# What to do
In the excerpt on survey variables, what name is given to questions built so respondents pick "all that apply"?

First of all, without a category for “None,” the question attributes are not exhaustive. The category for “Christian,” however, is problematic because Catholicism is one of two branches of Christianity—they are the same thing. Protestant Christians have only one option here (“Christian”), but what does a Catholic Christian choose? These attributes are not mutually exclusive: Catholics fit into two categories. When attributes are not mutually exclusive, respondents are misclassified; that is, the categories do not reflect the respondent’s true response/classification.

Some questions are designed specifically to have respondents select “all that apply.” We call these “cafeteria” questions, and expect that each category represents a distinctive answer, for which there are multiple categories. When you have a question that is expected to be one answer per respondent, variable attributes should be both exhaustive (everyone can answer at least one) and mutually exclusive (everyone can answer only one).

VARIATION

We are concerned with what variables measure and how variables are measured. When variables have exhaustive and mutually exclusive attributes, they should vary appropriately. We want variables to vary because it is through their variation that we can measure change in another variable. Variation is the amount of change included in a variable; each variable has 100 percent variation.

Let’s look at the variance—distribution—of the following two GSS variables. The variable EVCRACK in Figure 5.1 measures whether or not respondents have ever used crack cocaine (with answer categories of “yes” or “no”). The variable GRASS in Figure 5.2 measures whether respondents think that marijuana should be made legal (with answer categories of “should” [be made legal] or “should not” [be made legal]).

Both of the variables in Figures 5.1 and 5.2 are considered dichotomous variables because they each have two category options (yes/no and should/should not, respectively). Think about each of these variables as having 100 percent variation. In each of these examples, variation is split into two attributes. For EVCRACK, 6.3 percent of people report having ever tried crack cocaine; 93.7 percent of people report not having tried crack cocaine. The closer a variable gets to having any one category reach 100 percent, the less variance there is in the variable. When most people select the same response, a variable has little variance.

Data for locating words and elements
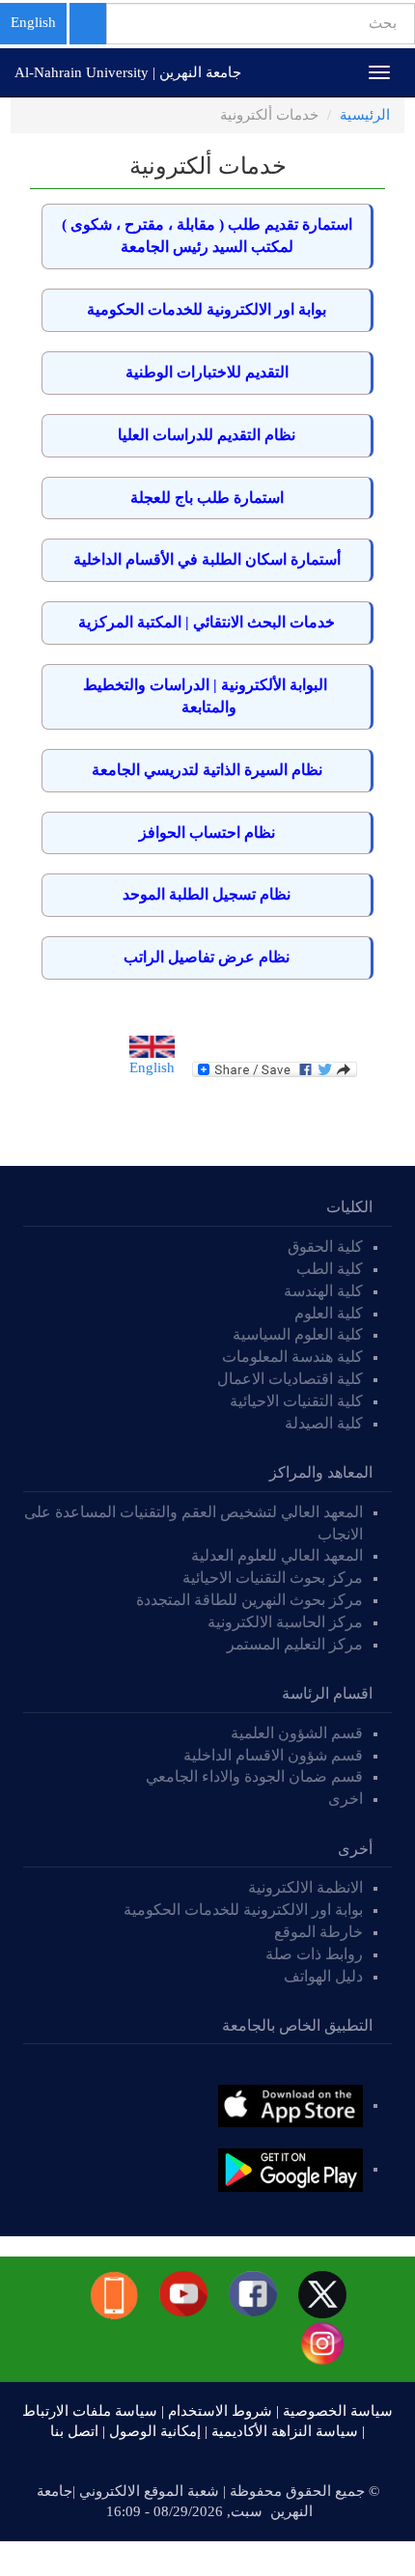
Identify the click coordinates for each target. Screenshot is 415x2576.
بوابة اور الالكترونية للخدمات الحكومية (243, 1909)
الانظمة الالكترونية (305, 1887)
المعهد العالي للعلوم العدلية (277, 1555)
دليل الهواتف (323, 1976)
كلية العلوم (328, 1313)
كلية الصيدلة (324, 1423)
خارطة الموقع (318, 1932)
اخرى (345, 1798)
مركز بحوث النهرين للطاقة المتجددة (249, 1600)
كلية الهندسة (323, 1291)
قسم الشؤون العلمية (297, 1733)
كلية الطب (329, 1268)
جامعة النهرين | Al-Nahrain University (127, 72)
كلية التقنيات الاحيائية (296, 1401)
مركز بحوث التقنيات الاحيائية (272, 1577)
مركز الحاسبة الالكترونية (285, 1622)
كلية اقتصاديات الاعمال (290, 1379)
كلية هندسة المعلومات (292, 1356)
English (33, 22)
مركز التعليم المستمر (295, 1644)
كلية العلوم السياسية (298, 1334)
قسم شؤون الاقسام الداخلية (271, 1755)
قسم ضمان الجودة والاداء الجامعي (254, 1776)
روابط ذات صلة (314, 1954)
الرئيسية (365, 115)
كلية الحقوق (325, 1246)
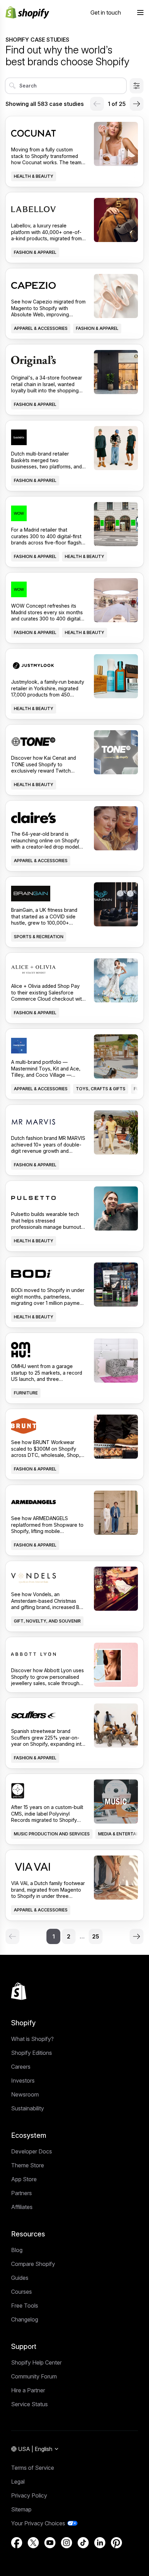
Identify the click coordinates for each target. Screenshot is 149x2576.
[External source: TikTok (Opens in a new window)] (83, 2542)
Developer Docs (31, 2151)
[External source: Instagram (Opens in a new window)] (66, 2542)
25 (95, 1936)
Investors (23, 2080)
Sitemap (21, 2509)
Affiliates (22, 2206)
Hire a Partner (28, 2390)
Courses (21, 2291)
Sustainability (27, 2108)
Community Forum (34, 2376)
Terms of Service (32, 2467)
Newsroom (25, 2094)
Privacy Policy (29, 2495)
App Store (24, 2179)
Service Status (29, 2404)
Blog (17, 2249)
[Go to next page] (136, 104)
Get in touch (105, 12)
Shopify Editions (31, 2052)
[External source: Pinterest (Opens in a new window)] (116, 2542)
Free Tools (24, 2305)
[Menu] (140, 12)
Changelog (24, 2319)
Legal (18, 2481)
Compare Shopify (33, 2263)
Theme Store (27, 2165)
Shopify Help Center (36, 2362)
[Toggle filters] (136, 85)
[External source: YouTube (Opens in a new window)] (49, 2542)
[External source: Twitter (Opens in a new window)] (33, 2542)
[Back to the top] (18, 1991)
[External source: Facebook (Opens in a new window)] (16, 2542)
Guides (19, 2277)
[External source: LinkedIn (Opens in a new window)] (99, 2542)
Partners (21, 2193)
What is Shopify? (32, 2038)
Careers (20, 2066)
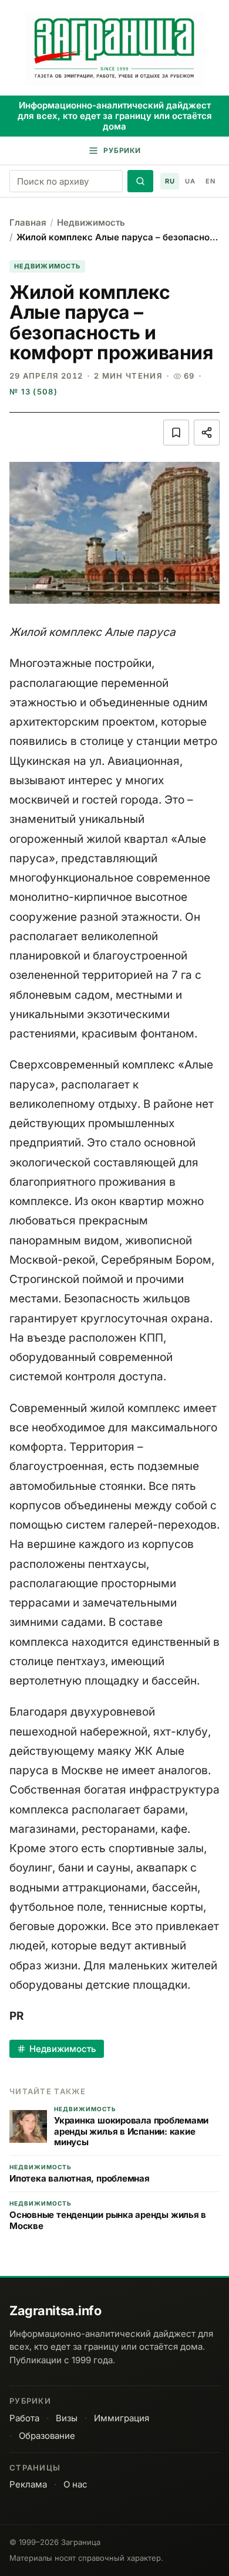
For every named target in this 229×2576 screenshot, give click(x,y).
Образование (47, 2435)
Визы (67, 2418)
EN (210, 181)
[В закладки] (176, 432)
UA (190, 181)
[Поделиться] (207, 432)
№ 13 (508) (33, 391)
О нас (75, 2484)
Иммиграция (121, 2418)
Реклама (28, 2484)
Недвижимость (91, 222)
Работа (24, 2418)
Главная (27, 222)
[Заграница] (114, 49)
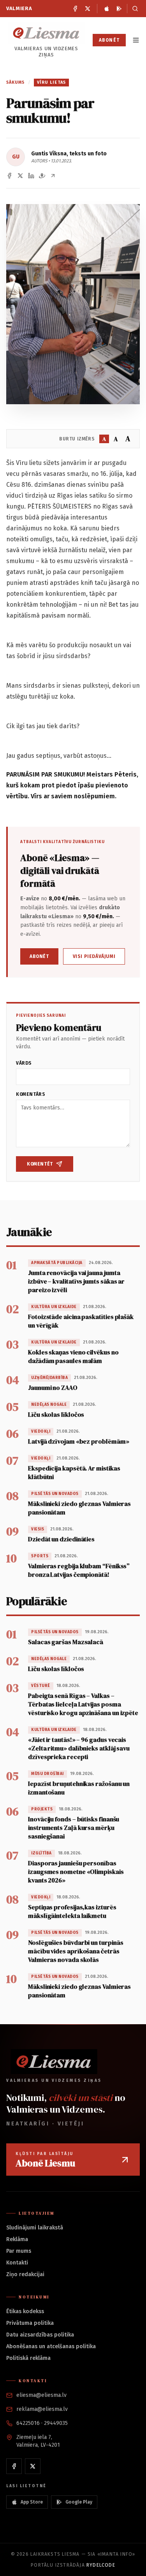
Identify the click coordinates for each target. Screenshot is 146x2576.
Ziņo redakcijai (25, 2274)
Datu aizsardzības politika (40, 2334)
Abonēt (109, 40)
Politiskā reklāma (28, 2358)
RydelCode (100, 2565)
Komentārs (30, 1094)
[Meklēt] (133, 8)
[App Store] (106, 8)
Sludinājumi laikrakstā (34, 2227)
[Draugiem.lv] (42, 176)
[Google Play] (119, 8)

# Task solution
They are called "cafeteria" questions.